WHAT THE TASK ASKS:
Down to the last character, repeat the data that follows.

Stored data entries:
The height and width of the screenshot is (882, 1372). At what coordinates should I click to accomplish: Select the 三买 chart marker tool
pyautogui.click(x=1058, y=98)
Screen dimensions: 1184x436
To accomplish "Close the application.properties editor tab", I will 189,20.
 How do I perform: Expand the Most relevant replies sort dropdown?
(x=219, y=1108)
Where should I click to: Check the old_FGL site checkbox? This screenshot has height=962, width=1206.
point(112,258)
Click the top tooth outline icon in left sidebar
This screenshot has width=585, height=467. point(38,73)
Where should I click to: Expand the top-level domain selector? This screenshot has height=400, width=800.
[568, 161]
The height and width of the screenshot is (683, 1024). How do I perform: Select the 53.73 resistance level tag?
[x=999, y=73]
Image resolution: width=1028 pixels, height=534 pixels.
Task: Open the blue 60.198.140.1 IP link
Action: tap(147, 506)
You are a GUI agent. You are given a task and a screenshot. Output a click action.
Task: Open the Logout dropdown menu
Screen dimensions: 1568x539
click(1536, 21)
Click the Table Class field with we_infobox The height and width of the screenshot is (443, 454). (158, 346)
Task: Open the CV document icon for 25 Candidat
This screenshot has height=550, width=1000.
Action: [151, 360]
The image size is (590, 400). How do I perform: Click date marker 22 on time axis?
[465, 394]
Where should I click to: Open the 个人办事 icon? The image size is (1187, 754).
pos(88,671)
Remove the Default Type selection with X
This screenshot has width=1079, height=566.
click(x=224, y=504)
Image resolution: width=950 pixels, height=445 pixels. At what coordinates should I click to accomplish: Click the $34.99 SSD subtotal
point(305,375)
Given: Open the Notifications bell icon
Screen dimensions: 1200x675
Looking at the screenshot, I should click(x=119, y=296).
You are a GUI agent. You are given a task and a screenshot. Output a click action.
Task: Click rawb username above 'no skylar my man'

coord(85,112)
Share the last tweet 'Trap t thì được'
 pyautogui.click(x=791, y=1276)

WRITTEN RESPONSE:
The height and width of the screenshot is (882, 1372). At what coordinates should I click to accomplish: Select the 三买 chart marker tool
pyautogui.click(x=1058, y=98)
Screen dimensions: 1184x436
To accomplish "Close the application.properties editor tab", I will 189,20.
 How do I perform: Expand the Most relevant replies sort dropdown?
(x=219, y=1108)
Where should I click to: Check the old_FGL site checkbox? This screenshot has height=962, width=1206.
point(112,258)
Click the top tooth outline icon in left sidebar
This screenshot has width=585, height=467. point(38,73)
Where should I click to: Expand the top-level domain selector? This screenshot has height=400, width=800.
[568, 161]
The height and width of the screenshot is (683, 1024). How do I perform: Select the 53.73 resistance level tag?
[x=999, y=73]
Image resolution: width=1028 pixels, height=534 pixels.
Task: Open the blue 60.198.140.1 IP link
Action: tap(147, 506)
You are a GUI agent. You are given a task and a screenshot. Output a click action.
Task: Open the Logout dropdown menu
Screen dimensions: 1568x539
click(1536, 21)
Click the Table Class field with we_infobox The height and width of the screenshot is (443, 454). (158, 346)
Task: Open the CV document icon for 25 Candidat
This screenshot has height=550, width=1000.
Action: [151, 360]
The image size is (590, 400). How do I perform: Click date marker 22 on time axis?
[465, 394]
Where should I click to: Open the 个人办事 icon? The image size is (1187, 754).
pos(88,671)
Remove the Default Type selection with X
This screenshot has width=1079, height=566.
click(x=224, y=504)
Image resolution: width=950 pixels, height=445 pixels. At what coordinates should I click to accomplish: Click the $34.99 SSD subtotal
point(305,375)
Given: Open the Notifications bell icon
Screen dimensions: 1200x675
Looking at the screenshot, I should click(x=119, y=296).
You are a GUI agent. You are given a task and a screenshot. Output a click action.
Task: Click rawb username above 'no skylar my man'

coord(85,112)
Share the last tweet 'Trap t thì được'
 pyautogui.click(x=791, y=1276)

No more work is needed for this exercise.